E’ un dato di fatto storico, infatti, che Moratti non si limitò ad “accettare” lo scudetto 2006 come se all’improvviso qualcuno (l’ex consigliere di amministrazione dell’Inter e “casualmente” Commissario Straordinario della FIGC, Guido Rossi) glielo avesse gentilmente offerto. Lui quello scudetto lo reclamò ben prima della sentenza di secondo grado, attribuendogli un valore di risarcimento morale e “pubblico riconoscimento di una gestione improntata solo ai valori dello sport” per la sua società. Quella dei passaporti falsi, delle plusvalenze fittizie, dei pedinamenti illegali, dei rapporti promiscui con l’intelligence Telecom e delle telefonate di Facchetti da illecito sportivo, come vergato a babbo morto nella relazione di Palazzi.

Ad alcuni può sembrare una precisazione di lana caprina, ma così non è. Si tratta, invece, di preservare la memoria storica sui fatti di quel tempo, tenendola al riparo dai revisionismi e dalle distorsioni del tempo che passa. Un giorno, infatti, potrà rimanere nell’immaginario collettivo (se già non è così) che il solito gentiluomo meneghino si trovò quasi di fronte al fatto compiuto ed accettò per troppo amore una decisione altrui. Quando invece, come abbiamo visto, quella decisione lui la sollecitò con forza, la ottenne senza dover faticare grazie a chi in quel momento era deus ex machina nella Federazione e ostentò negli anni successivi quel titolo come “il più bello” della sua gestione, anche dopo l’emergere delle intercettazioni a carico dell’Inter e dopo la relazione di Palazzi. Accettò di buon grado la prescrizione e non gli passò mai per l’anticamera del cervello di rinunciarvi per sottoporsi alla Giustizia Sportiva e sgombrare così il campo dalle accuse sopraggiunte, anzi si battè per ottenere dal Consiglio Federale nel 2011 la dichiarazione di incompetenza che salvaguardava nuovamente quello scudetto mai vinto e progressivamente svuotato di ogni significato sportivo e storico.

Non è una questione di poco conto, perché già altre distorsioni revisioniste sono sopraggiunte nel corso di questi otto anni. Vi sfido, infatti, a trovare qualche giornalista disposto a sostenere oggi che quello scudetto dovesse essere assegnato all’Inter. Anzi, molti vi diranno che mai erano stati d’accordo con quella decisione, sebbene negli archivi dell’epoca non si trovi alcuna presa di posizione in tal senso.
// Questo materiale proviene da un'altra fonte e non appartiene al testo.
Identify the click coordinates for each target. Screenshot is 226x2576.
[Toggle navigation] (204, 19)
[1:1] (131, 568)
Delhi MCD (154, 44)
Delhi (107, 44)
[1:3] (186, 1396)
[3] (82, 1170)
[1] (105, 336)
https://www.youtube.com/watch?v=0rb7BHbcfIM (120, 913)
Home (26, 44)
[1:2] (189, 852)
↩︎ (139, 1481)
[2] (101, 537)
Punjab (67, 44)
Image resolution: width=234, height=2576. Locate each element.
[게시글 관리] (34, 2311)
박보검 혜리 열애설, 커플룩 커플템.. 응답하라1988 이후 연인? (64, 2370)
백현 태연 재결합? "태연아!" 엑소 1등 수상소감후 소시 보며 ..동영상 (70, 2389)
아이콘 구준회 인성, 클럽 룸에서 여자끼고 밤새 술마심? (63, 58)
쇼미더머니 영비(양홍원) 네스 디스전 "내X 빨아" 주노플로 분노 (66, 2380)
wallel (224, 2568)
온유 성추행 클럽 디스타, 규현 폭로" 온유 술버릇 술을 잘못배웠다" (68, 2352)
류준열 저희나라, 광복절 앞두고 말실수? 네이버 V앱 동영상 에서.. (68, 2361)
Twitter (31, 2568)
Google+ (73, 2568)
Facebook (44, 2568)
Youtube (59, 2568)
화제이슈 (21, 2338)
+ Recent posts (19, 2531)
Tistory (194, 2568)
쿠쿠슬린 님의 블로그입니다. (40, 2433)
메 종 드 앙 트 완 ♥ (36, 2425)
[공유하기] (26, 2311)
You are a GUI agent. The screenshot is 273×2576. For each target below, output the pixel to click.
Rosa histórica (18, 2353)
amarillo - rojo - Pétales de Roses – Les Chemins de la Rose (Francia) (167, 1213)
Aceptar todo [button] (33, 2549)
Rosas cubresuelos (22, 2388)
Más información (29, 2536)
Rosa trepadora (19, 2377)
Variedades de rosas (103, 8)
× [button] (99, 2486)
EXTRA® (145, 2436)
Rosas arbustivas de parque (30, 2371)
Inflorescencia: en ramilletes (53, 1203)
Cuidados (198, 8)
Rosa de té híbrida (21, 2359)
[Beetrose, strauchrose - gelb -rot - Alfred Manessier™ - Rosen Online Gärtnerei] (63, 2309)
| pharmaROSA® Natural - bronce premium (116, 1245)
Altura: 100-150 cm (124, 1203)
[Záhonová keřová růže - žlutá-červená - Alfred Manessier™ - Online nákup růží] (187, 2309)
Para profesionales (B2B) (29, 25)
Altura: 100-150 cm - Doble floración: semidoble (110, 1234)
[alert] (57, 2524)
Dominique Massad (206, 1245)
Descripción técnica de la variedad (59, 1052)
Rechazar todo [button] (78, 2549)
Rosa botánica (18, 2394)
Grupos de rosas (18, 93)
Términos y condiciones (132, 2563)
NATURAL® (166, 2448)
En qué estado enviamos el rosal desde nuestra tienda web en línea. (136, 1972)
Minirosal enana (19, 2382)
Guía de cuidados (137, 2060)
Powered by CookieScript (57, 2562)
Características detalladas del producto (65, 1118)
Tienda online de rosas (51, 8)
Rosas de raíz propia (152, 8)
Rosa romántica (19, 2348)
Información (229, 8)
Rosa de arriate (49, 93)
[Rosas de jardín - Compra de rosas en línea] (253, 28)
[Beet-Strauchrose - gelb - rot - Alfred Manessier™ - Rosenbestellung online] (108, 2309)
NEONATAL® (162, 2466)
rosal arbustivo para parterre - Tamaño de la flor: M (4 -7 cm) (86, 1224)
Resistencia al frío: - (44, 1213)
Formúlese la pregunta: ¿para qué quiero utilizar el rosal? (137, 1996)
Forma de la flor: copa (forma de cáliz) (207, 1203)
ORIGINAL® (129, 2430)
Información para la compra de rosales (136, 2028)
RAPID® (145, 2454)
Per questo oggi bisogna sottolineare con forza come quella frase del Presidente Agnelli non si possa accettare così com’è, in quanto dipinge una versione dei fatti poco aderente alla realtà e si potrà prestare in futuro ad essere strumentalizzata dai numerosi agiografi dell’ex presidente nerazzurro, oggi in lutto per la sua uscita di scena definitiva dalla gestione societaria. Sarà stata pronunciata sicuramente in buonafede, ma conoscendo bene i nostri polli meglio che certi concetti non passino in cavalleria, seppur per errore. Come diceva quello: “per la precisione”.